__Source document__
↓

I am not a rock climber these days but I have always gravitated to locations where exposed granite forms the landscape.
Last season I traveled to the High Sierras, to a familiar area.
This season I chose to undertake a sea kayak trip instead where thousands of little island gently emerge from the sea and create incredibly smooth landscapes.
There is a strong similarity between the High Sierra and the Stockholm archipelago; both have glacially polished granite, the latter at sea level.
For the Sierras I chose a very light shelter since I knew I didn't need an inner tent to protect myself from insects.
For Sweden I chose a tunnel tent: a known design able to shed wind well.
I chose a non-freestanding tent over a more pitch-friendly free standing one because of weight and bulk. I dislike travelling with heavy gear and flying across the word to reach my destination usually limits my choice of equipment; there is an incredible difference between car camping and international travel.
Tunnel tents however pose some problems when pitching on hard ground.

↑

__Set tasks__
[1] Which places are named in the text on choosing a tent for granite terrain?
[2] Carry on the text on choosing a tent for granite terrain, picking up after its last sentence.

__Item coordinate data__
↓

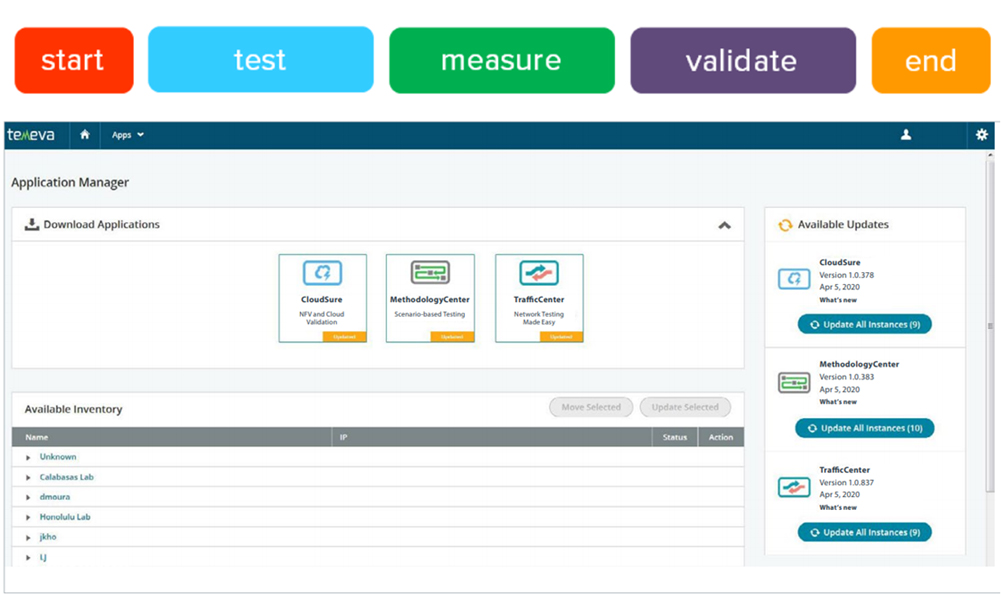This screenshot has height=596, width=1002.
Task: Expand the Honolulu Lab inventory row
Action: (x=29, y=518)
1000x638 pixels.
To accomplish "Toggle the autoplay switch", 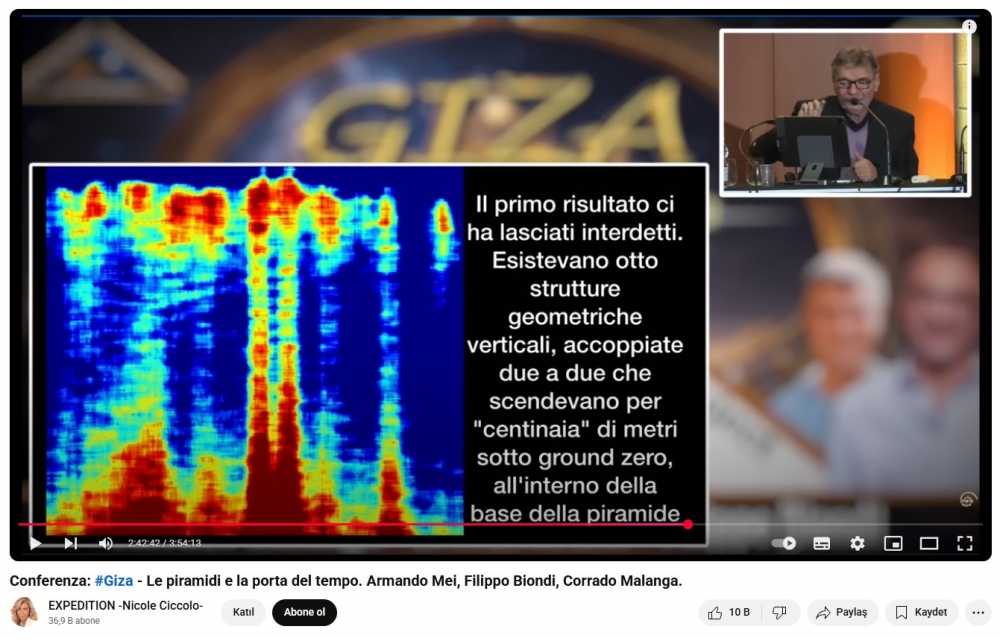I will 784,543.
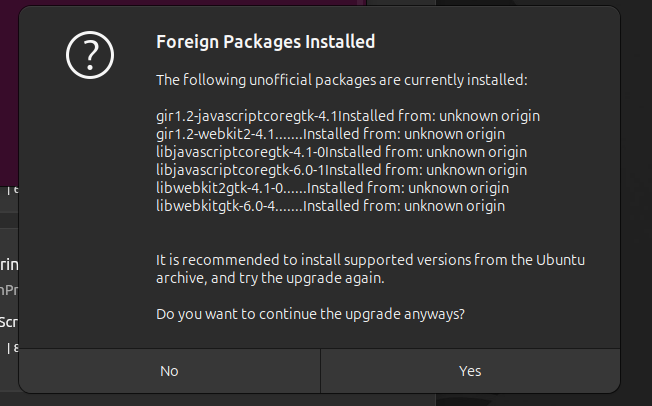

↑

__Responses to the tasks__
[1] The High Sierra (also called the High Sierras or the Sierras), the Stockholm archipelago, and Sweden.

[2]
Staking out the ends of the tent is essential to keep the tent erect (unlike in a freestanding tent).
Since polished granite offers too much resistance for conventional pegging (like rock-hard ground!) a little tinkering on my part is usually necessary to have a secure shelter for the night.
Instead of relying on pegs at the stake point I collect a stick and a couple of decent size rocks.
I insert the stick into the stake loop of the tent and place it horizontally on the ground where a large rock will secure it in place. I find that a rock on top of a stick is generally a way better anchor than a typical tent peg pushed into soft ground.
Furthermore, where the ground is a polished slab there are usually a few cracks.
Here is where I like to place a little wired metal wedge designed for rock-climbing (aka stoppers, nuts, rocks etc).
A carefully placed wedge is bombproof and no amount of wind will rip that anchor out.
Black Diamond stopper
In locations where there is little to no trees, or large boulders to create a wind break, I am confident that my tunnel tent will stand up to strong winds, even without any pegs secured into the ground.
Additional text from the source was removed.